For starters, can we all agree that Fidel Castro is a bad chap? Bad Fidel, bad dictator, very bad.
We can also reach common ground that Castro has been the Sonny Corleone of the Caribbean for 50 years. And a commie, to boot.
Not a fun guy. Show of hands?
And since we're on a roll of comity here, can we also conclude that U.S. foreign policy toward Cuba for the past half century has been a bigger debacle than Groucho Marx's Rufus T. Firefly taking Freedonia to war with Sylvania in Duck Soup because he was smitten with Margaret Dumont?
For five decades — and 10 presidents — the United States has treated our neighbor 90 miles to the south as if it was Snoop Dogg trying to gain admission to Augusta National. And where has it gotten anyone?
Trade embargoes, travel restrictions, saber rattling and, of course, the occasional stern harrumph — and yet Fidel Castro and his cronies appear to have not lost one wink of sleep and certainly hardly a missed meal.
During the eight years of the Bush 43 junta, this nation's approach to dealing with Cuba amounted to not much more than a towel-snapping blackball of the nation, as if you could manage diplomatic relations as a Skull & Bones initiation rite.
But then again, this has never been a Cuban foreign policy. It has been a South Florida Cuban foreign policy, which was about as myopic as formulating our approach to Poland based on the pulse of the residents along Chicago's Milwaukee Avenue.
For reasons more vague and obtuse than what Angelina Jolie ever saw in Billy Bob Thornton, the little Bush Rascals alighted on the notion that if they deprived Cuban immigrants in the United States the freedom to travel to their homeland to visit relatives or send their kin financial assistance, this act of petulance would bring Fidel Castro and his comrades to their knees. They would be begging the United States to please, please, please send down a case of The Federalist Papers posthaste to make things right.
The only folks who have ever suffered under the embargo or the travel/financial aid restrictions have been the Jose Six-Pack Cubans themselves, an onerous punishment made all the more insufferable by being denied free association with their families.
That's not a foreign policy. It's a homeowner association cabal armed with clipboards and pocket protectors run amok.
Immigrants from other nations have always been free to travel to their homelands regardless of how depraved, or oppressive, or ill-mannered their native governments — Vietnam, Iran, Syria, Egypt, even Venezuela, whose leader Hugo Chavez is at least as much of an egomaniacal nut as his Cuban counterpart.

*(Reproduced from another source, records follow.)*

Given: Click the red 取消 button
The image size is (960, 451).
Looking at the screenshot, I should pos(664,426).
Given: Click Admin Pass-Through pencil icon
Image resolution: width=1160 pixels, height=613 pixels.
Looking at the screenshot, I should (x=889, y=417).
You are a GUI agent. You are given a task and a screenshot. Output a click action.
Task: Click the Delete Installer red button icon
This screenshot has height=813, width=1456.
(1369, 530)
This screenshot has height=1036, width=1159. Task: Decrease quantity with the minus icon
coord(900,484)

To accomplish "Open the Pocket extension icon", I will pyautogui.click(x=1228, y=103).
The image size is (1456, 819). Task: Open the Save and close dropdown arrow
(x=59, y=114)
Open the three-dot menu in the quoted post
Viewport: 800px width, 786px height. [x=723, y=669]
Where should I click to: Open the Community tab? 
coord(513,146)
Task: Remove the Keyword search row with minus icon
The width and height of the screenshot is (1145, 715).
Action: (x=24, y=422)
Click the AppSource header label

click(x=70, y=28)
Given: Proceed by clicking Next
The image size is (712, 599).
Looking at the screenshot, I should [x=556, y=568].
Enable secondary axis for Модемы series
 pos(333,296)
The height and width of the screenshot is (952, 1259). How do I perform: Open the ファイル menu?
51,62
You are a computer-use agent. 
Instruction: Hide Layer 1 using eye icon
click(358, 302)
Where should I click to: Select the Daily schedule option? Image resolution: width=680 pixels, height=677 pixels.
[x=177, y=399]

And certainly no one would make the case the Chinese are infused with a sense of Jeffersonian democracy. If you did a per capita tyranny meter of the political prisoner and/or body count between Havana and Beijing, who do you think would win the gold medal for being due process-challenged?
Still, you are free to book a flight to China to your wonton's content. Have a nice time.
So it was more than a little refreshing to see the Obama administration acknowledge reality by easing travel restrictions on Cuban-Americans to travel freely to the island and send what they wish to relatives. At the same time, U.S. telecommunications companies will be free to negotiate contracts to provide television and mobile telephone service in Cuba. Capitalism — it's a pip is what it is.
President Barack Obama got it precisely right during his campaign when he noted "there are no better ambassadors for freedom than Cuban-Americans." And it is awfully hard to promote those values when you treat Cuban-Americans wishing to visit their old homeland like steerage-class travelers.
In 1978, I spent some time in Cuba covering the state of cultural affairs 20 years after Castro's rise to power. Soviet MiGs lined the tarmac at Jose Marti airport. The Committees for the Defense of the Revolution (read: neighborhood snitches) were alive and all too well. Billboards proclaimed death to America. And to interview dissidents carried with it certain risks, which they were still more than willing to take.
Yet one warm evening a Havana taxi driver repeatedly refused to accept any money for the fare. He was, he explained, simply proud to have an American in his cab. That was more than enough.
Allowing this man, if he is still driving a hack in Havana, to freely receive any immigrant relatives he may have seems like a small gesture of appreciation for his personal struggle.